ASSIGNMENT :: Every record must be repeated precisely as it stands.

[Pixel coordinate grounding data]
Content starts

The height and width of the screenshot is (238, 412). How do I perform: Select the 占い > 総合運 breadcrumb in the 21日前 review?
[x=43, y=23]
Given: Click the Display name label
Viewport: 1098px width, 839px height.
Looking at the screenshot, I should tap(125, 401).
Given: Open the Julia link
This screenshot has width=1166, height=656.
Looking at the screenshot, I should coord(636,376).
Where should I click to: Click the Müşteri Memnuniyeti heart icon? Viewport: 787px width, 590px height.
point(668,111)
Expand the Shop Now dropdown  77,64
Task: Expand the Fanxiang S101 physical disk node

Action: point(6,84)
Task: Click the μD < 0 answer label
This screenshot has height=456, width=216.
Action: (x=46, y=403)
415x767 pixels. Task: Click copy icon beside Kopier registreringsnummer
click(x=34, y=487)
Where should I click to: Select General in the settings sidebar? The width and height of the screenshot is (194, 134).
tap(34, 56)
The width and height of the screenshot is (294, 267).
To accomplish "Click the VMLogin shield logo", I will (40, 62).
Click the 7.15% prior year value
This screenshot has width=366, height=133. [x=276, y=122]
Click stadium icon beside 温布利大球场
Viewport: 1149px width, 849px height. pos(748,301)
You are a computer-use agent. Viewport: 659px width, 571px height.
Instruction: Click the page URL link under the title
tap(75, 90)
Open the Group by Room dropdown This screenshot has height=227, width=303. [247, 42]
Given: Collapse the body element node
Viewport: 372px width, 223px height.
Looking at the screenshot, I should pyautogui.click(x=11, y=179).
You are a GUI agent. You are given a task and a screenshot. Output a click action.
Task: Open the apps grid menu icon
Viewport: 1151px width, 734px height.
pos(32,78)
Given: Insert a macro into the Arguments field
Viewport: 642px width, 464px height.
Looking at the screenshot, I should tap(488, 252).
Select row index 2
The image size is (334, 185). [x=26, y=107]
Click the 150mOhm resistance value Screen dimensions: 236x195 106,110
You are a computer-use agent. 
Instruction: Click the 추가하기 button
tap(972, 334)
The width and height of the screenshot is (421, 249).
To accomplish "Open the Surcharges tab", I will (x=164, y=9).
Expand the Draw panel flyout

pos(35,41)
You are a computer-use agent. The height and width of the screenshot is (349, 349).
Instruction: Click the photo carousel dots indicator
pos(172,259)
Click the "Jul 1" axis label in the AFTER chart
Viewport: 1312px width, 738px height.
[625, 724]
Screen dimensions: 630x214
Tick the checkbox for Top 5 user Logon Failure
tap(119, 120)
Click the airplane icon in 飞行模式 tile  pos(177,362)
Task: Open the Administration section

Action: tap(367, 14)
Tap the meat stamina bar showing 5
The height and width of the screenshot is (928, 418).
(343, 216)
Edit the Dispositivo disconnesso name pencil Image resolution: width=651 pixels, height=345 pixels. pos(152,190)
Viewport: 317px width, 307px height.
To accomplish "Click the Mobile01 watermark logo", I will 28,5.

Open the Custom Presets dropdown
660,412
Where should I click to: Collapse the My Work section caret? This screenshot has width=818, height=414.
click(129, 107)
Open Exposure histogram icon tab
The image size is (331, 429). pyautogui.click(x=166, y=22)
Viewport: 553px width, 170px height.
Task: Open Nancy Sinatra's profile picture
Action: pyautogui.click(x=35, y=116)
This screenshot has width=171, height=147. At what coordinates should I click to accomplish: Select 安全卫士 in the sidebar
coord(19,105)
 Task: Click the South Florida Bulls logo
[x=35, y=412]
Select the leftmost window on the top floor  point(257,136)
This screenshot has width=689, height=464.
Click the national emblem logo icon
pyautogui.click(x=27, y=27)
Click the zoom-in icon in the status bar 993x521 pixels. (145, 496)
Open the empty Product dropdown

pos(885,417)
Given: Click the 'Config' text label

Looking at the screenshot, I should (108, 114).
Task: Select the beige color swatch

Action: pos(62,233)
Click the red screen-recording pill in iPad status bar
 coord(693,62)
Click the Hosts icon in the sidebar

Content ends

ANSWER TO THIS TASK ::
The height and width of the screenshot is (238, 412). How do I perform: Select the 占い > 総合運 breadcrumb in the 21日前 review?
[x=43, y=23]
Given: Click the Display name label
Viewport: 1098px width, 839px height.
Looking at the screenshot, I should tap(125, 401).
Given: Open the Julia link
This screenshot has width=1166, height=656.
Looking at the screenshot, I should coord(636,376).
Where should I click to: Click the Müşteri Memnuniyeti heart icon? Viewport: 787px width, 590px height.
point(668,111)
Expand the Shop Now dropdown  77,64
Task: Expand the Fanxiang S101 physical disk node

Action: point(6,84)
Task: Click the μD < 0 answer label
This screenshot has height=456, width=216.
Action: (x=46, y=403)
415x767 pixels. Task: Click copy icon beside Kopier registreringsnummer
click(x=34, y=487)
Where should I click to: Select General in the settings sidebar? The width and height of the screenshot is (194, 134).
tap(34, 56)
The width and height of the screenshot is (294, 267).
To accomplish "Click the VMLogin shield logo", I will (40, 62).
Click the 7.15% prior year value
This screenshot has width=366, height=133. [x=276, y=122]
Click stadium icon beside 温布利大球场
Viewport: 1149px width, 849px height. pos(748,301)
You are a computer-use agent. Viewport: 659px width, 571px height.
Instruction: Click the page URL link under the title
tap(75, 90)
Open the Group by Room dropdown This screenshot has height=227, width=303. [247, 42]
Given: Collapse the body element node
Viewport: 372px width, 223px height.
Looking at the screenshot, I should pyautogui.click(x=11, y=179).
You are a GUI agent. You are given a task and a screenshot. Output a click action.
Task: Open the apps grid menu icon
Viewport: 1151px width, 734px height.
pos(32,78)
Given: Insert a macro into the Arguments field
Viewport: 642px width, 464px height.
Looking at the screenshot, I should tap(488, 252).
Select row index 2
The image size is (334, 185). [x=26, y=107]
Click the 150mOhm resistance value Screen dimensions: 236x195 106,110
You are a computer-use agent. 
Instruction: Click the 추가하기 button
tap(972, 334)
The width and height of the screenshot is (421, 249).
To accomplish "Open the Surcharges tab", I will (x=164, y=9).
Expand the Draw panel flyout

pos(35,41)
You are a computer-use agent. The height and width of the screenshot is (349, 349).
Instruction: Click the photo carousel dots indicator
pos(172,259)
Click the "Jul 1" axis label in the AFTER chart
Viewport: 1312px width, 738px height.
[625, 724]
Screen dimensions: 630x214
Tick the checkbox for Top 5 user Logon Failure
tap(119, 120)
Click the airplane icon in 飞行模式 tile  pos(177,362)
Task: Open the Administration section

Action: tap(367, 14)
Tap the meat stamina bar showing 5
The height and width of the screenshot is (928, 418).
(343, 216)
Edit the Dispositivo disconnesso name pencil Image resolution: width=651 pixels, height=345 pixels. pos(152,190)
Viewport: 317px width, 307px height.
To accomplish "Click the Mobile01 watermark logo", I will 28,5.

Open the Custom Presets dropdown
660,412
Where should I click to: Collapse the My Work section caret? This screenshot has width=818, height=414.
click(129, 107)
Open Exposure histogram icon tab
The image size is (331, 429). pyautogui.click(x=166, y=22)
Viewport: 553px width, 170px height.
Task: Open Nancy Sinatra's profile picture
Action: pyautogui.click(x=35, y=116)
This screenshot has width=171, height=147. At what coordinates should I click to accomplish: Select 安全卫士 in the sidebar
coord(19,105)
 Task: Click the South Florida Bulls logo
[x=35, y=412]
Select the leftmost window on the top floor  point(257,136)
This screenshot has width=689, height=464.
Click the national emblem logo icon
pyautogui.click(x=27, y=27)
Click the zoom-in icon in the status bar 993x521 pixels. (145, 496)
Open the empty Product dropdown

pos(885,417)
Given: Click the 'Config' text label

Looking at the screenshot, I should (108, 114).
Task: Select the beige color swatch

Action: pos(62,233)
Click the red screen-recording pill in iPad status bar
 coord(693,62)
Click the Hosts icon in the sidebar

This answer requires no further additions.